Madrid, 28 de marzo de 2016 (00:00 CET)

Superado el primer match ball, de lograr la adhesión de tenedores de más de un 60% del pasivo, que evita la entrada en concurso de acreedores de Abengoa, empiezan a negociarse algunos aspectos previstos en el plan de reestructuración financiera de la multinacional sevillana. 

Uno de ellos resulta importante, de cara a, definitivamente, descapitalizar a los antiguos propietarios del grupo, agrupados en torno a Inversión Corporativa, con los Benjumea y el resto de las familias fundadoras. El de la unificación de las acciones para otorgarles el inicial 5% del capital contemplado en el plan de reestructuración. 

La empresa está estudiando una fórmula de canje para su remisión a la Comisión Nacional del Mercado de Valores (CNMV) y que la valide.

El lío de los derechos

La decisión salomónica no resulta sencilla.
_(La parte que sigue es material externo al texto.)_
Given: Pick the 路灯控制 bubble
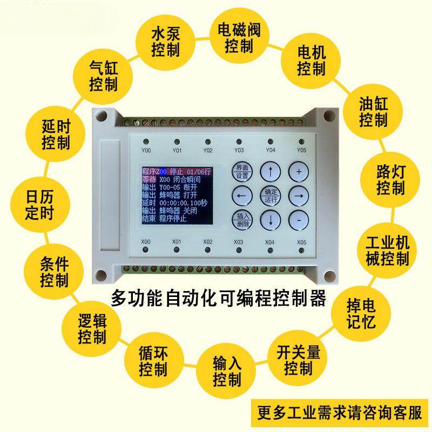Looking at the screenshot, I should pos(390,180).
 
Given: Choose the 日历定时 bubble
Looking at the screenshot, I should pos(39,204).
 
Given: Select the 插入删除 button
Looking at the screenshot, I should pos(242,219).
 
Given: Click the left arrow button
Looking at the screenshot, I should pos(241,195).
Si se suman las acciones A y B, las familias fundadoras de Abengoa cuentan con 236 millones de acciones, equivalente al 26% de los derechos económicos, que se traducen en 4,76 millones de derechos de votos, que les otorgan el 51%. 

A partir de aquí, hay que equilibrar el canje entre lo derechos políticos y económicos para que los Benjumea, por una parte, y los accionistas minoritarios, por otra, no resulten excesivamente perjudicados.

El valor en bolsa podría ser el referente a tener en cuenta, de manera que se cojan como base los derechos económicos, dando cierto reconocimiento a los políticos. Si prevalecen los económicos, los Benjumea recibirían apenas un 1,3% del nuevo grupo, y lo elevarían al 2,5% en el caso de que fueran los derechos políticos los que tuvieran más peso.